The Professor commended John for his intuition, or whatever it may be called, in enabling them to gain this information. In his mute way he made a place for himself in the hearts of all. His wonderful ability with the gun, his caution and prudence, and the remarkable calmness and ease that characterized all his actions in the most trying periods, were such commendable traits that the boys could not help but show him their admiration in every way, and he knew and seemed to appreciate this.
Every day some new phase of his character would present itself, and the Professor, ever alert to note any symptoms, quietly told the boys that there was every evidence that he was now in the making of a dual self.
"What do you mean by that?"
"It is a term applied to one who has lost memory of his past, and in that condition has begun life anew and gone on for years in the new or dual existence, and perhaps ended his life in the dual personality. In many cases, however, returning consciousness, which came just as suddenly as they were deprived of it, caused them to forget all that had taken place during the first period."
"Under those conditions which is the real man or individual, the memory he first started out with or the memory he got afterwards?"
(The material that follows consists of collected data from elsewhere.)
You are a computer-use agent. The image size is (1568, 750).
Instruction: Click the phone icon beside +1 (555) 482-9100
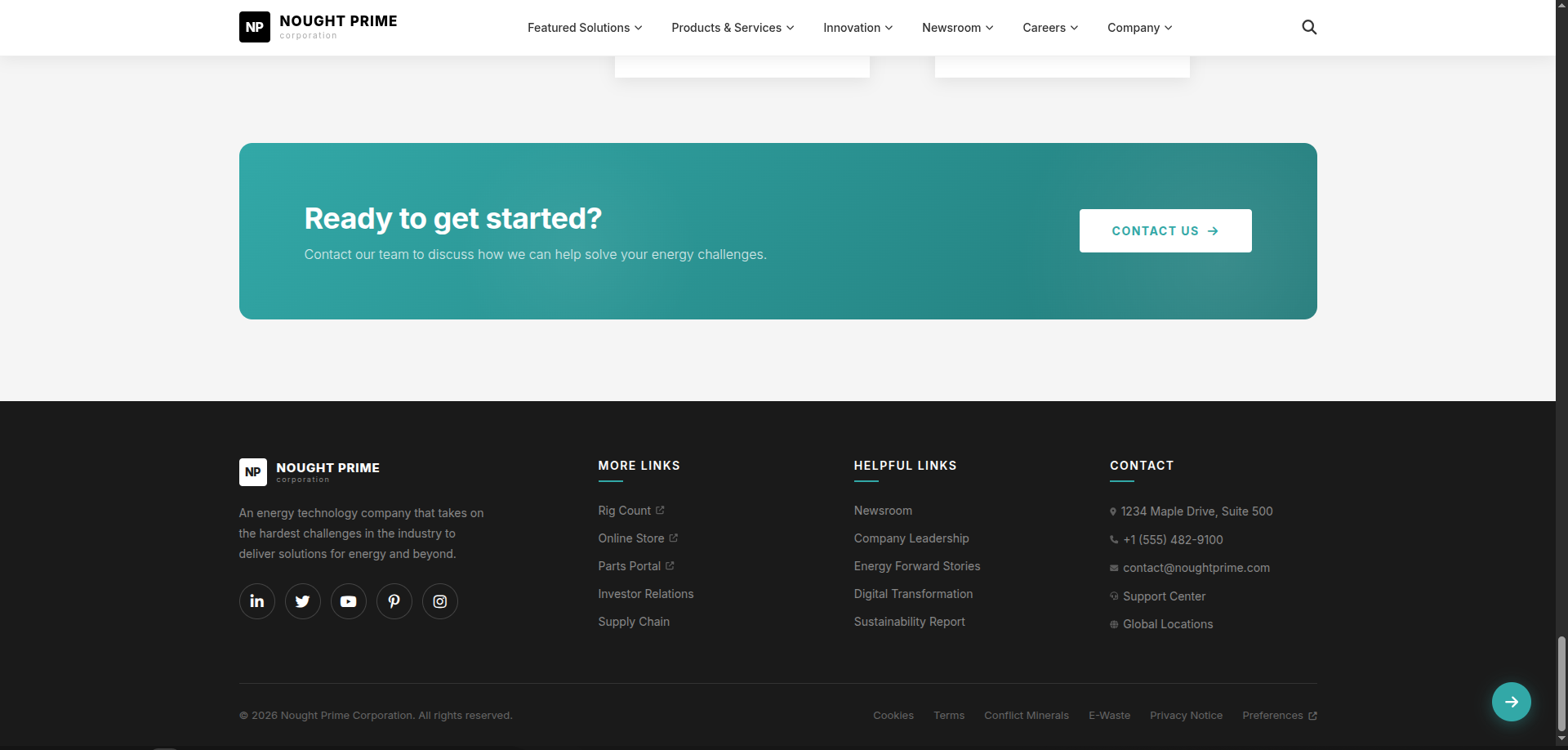[x=1113, y=539]
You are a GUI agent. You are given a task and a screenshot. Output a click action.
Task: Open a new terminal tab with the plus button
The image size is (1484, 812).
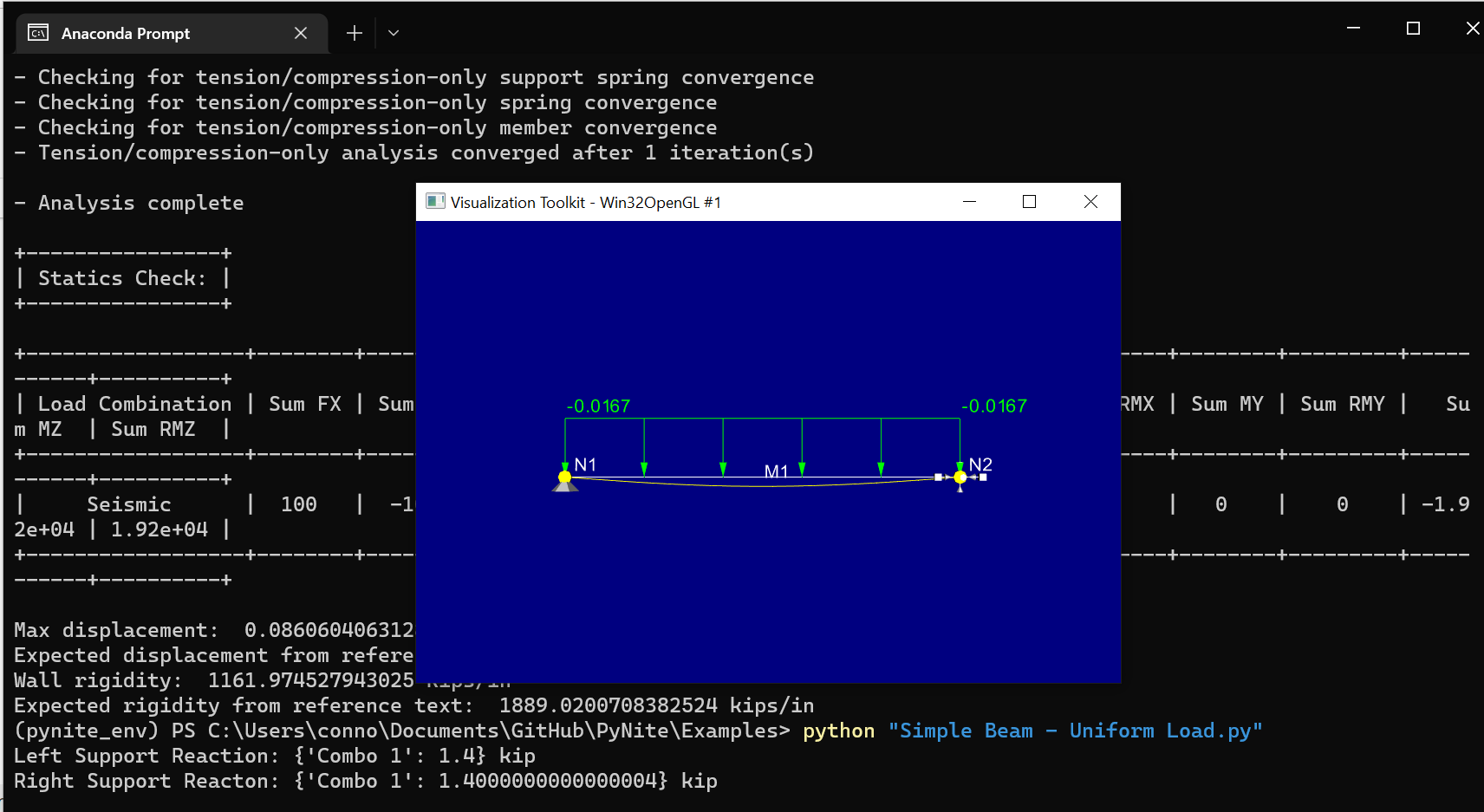[354, 33]
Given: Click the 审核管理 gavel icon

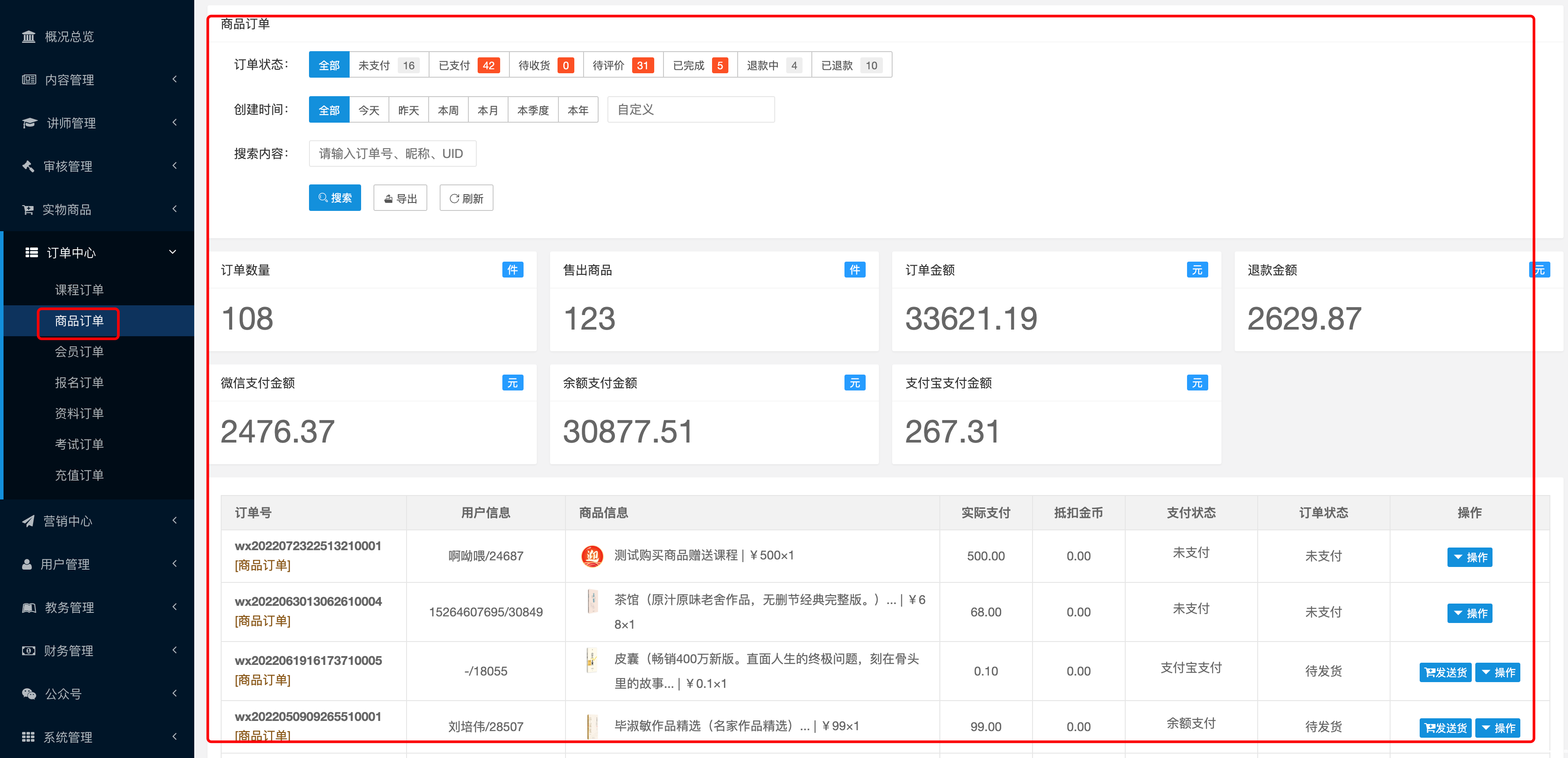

"You have asked a strong, leading question, George, and it may never be answered satisfactorily. Supposing a man should live a period of thirty years, and then have memory entirely obliterated, and should exist the residue of thirty years more as another person, there would be as much reason in calling one as normal as the other; but on the other hand, if, during the latter period, memory should return, and he would be rehabilitated into his former self, I am of the opinion that the first period would be the normal one."
"You seem to think that is what makes the person?"
"What else is there to man but memory? Is it the flesh, or blood and bones? Animals have those also. Memory is the greatest faculty in man, and it has been argued that what is called the divine spirit is merely the ability to recollect."
"But animals recollect, and would you call them divine for that reason?"
"No; for the reason that the lower orders of living creatures, as we term them, do not remember all things, but only certain features of events, and do not, except within a very limited range, reason from one phase to another. Man is called divine by his own kind because he has done things so far above what the brute has accomplished that it is regarded as a divine attribute. But he has done these things because he was endowed with a memory which enabled him to retain a consciousness of things, and to follow up the stored knowledge, or the accumulated essences of events which materialized in his remarkable works. Would it make any difference if the being which does these wonderful things should be in the form of a dog or a horse? If Red Angel could remember all that is told him, and could thereby do the next day what he had learned the day before, he would compare favorably with many human beings who possess our forms, and are called human beings."